My passport arrived the next week and I left off for Islamabad, Pakistan's capital, the very next day. I had prior experience of the workings of Turkish embassy so I was confident of getting visa on the same day. I reached the embassy almost an hour and a half in advance. They are supposed to start working at 9.30 am but they don't typically begin before 10 am. I got ticket number 7. I was ushered in around 11 am. The visa officer asked me a few routine questions, and when I told him about my previous visit to Turkey, he was satisfied. He collected visa fee from me and asked me to collect my passport at 4.30 pm.

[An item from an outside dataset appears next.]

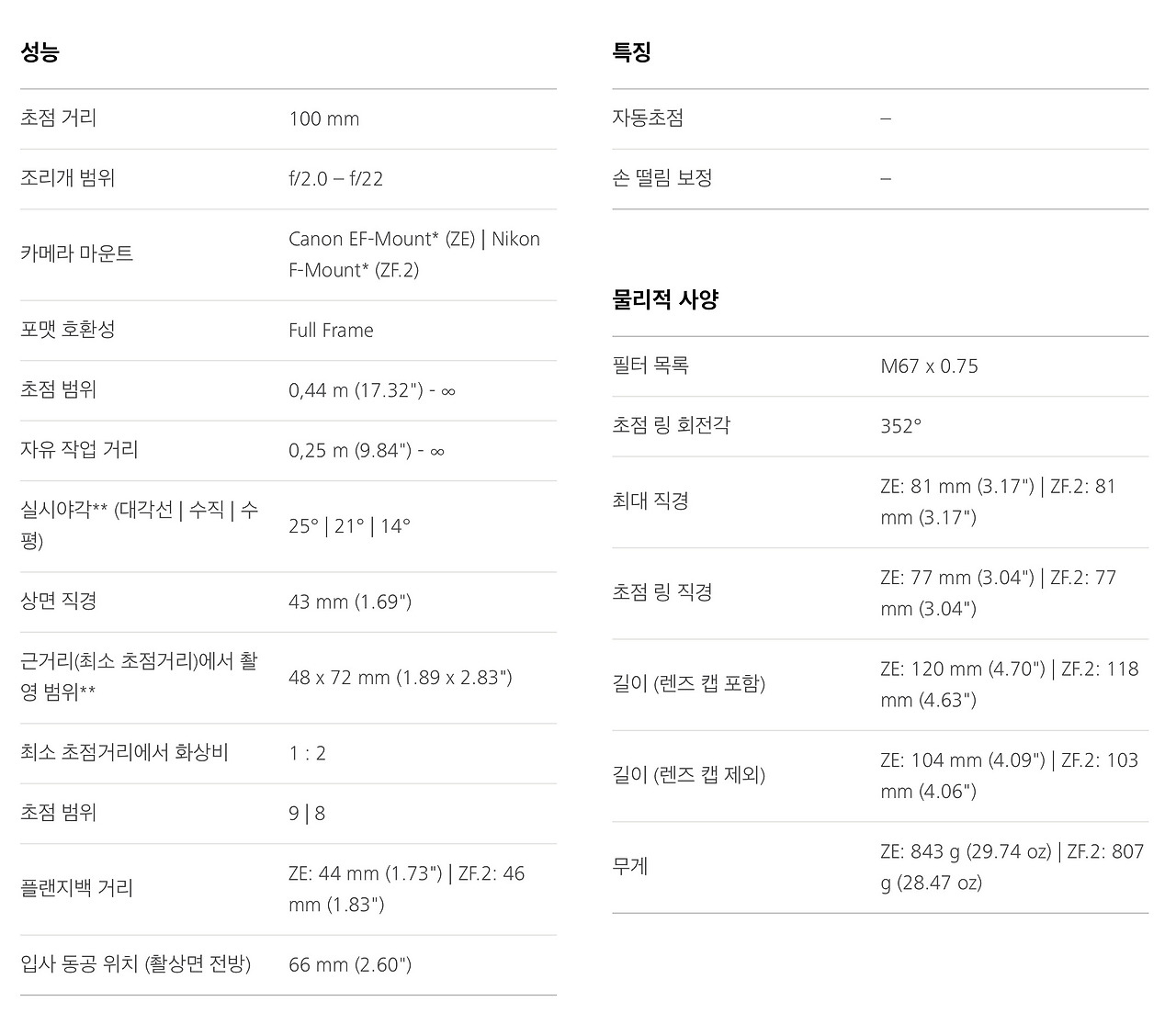Click the 자동초점 row label
Screen dimensions: 1176x1035
point(648,118)
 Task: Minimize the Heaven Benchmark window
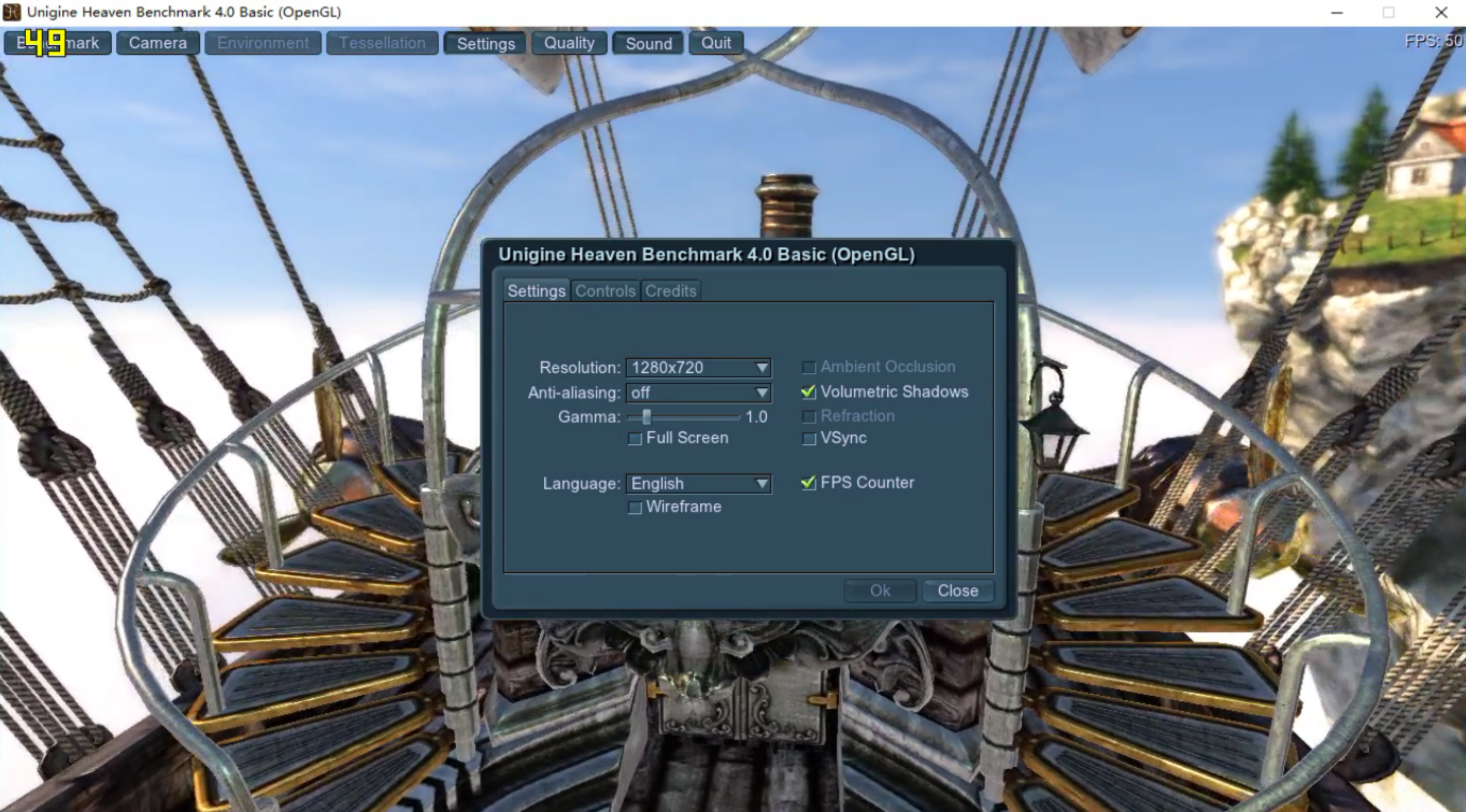click(x=1337, y=12)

I went to Islamabad city and met a few friends working there. A lawyer friend of mine wanted to have lunch. He arrived 30 minutes late and we only reached the restaurant at 3 pm. It was located almost 10 kilometers away from the diplomatic enclave (In Islamabad, most embassies are based in a particular area that has been cordoned off and only diplomats can enter it. For visitors like myself, there is a bus service that takes people to different embassies and later collects them. The last bus to depart the bus station leaves at 4 pm). I got free from lunch around 3.30 and asked my friend directions to reach the bus station as soon as possible. He told me that there were two ways, the shorter one involved crossing the constitution avenue (which houses Pakistan's Parliament, Supreme Court and President House) while the other way was long. 

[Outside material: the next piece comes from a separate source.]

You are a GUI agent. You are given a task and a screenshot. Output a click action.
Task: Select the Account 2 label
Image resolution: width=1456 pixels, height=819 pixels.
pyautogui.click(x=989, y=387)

I decided to try the shorter route but was stopped at the first check post. The traffic police guys said that I won't be able to cross the constitution avenue because of heavy security measures. I asked one of the cops the route towards the enclave. He guided me to the road that was supposed to take me nearer the enclave. It was 3.37 pm already. I fastened my seatbelt and rammed the accelerator as hard as I could. I was terribly panicked and drove very fast. After taking a wrong turn, I eventually reached the road that went to the enclave. I parked my car in a hurry and ran towards the counter to get ticket for the bus. It was 3.59 pm. I was the last passenger on the bus going across diplomatic enclave that day. 

I was one of the three passengers on that bus. We reached the Turkish embassy around 4.15 pm. Just like the morning, the embassy staff didn't start giving back the passports on time. We waited there, with baited breath. The clock struck 5:00, then 5:15, then 5:30. I had brought along a pamphlet on "political economy of Milk and its distribution in Pakistan" which I finished till 5:00. We were not allowed to bring mobiles to the embassy so there was not an awful lot left to be done. The first person to be called for collecting passport went in at 5:35 pm. My turn came at 6:00 pm. I boarded one of the last buses to exit the enclave and reached the bus station. I was finally relieved.

I hung out with my friends that day and drove back to Sialkot, my home town, the next day.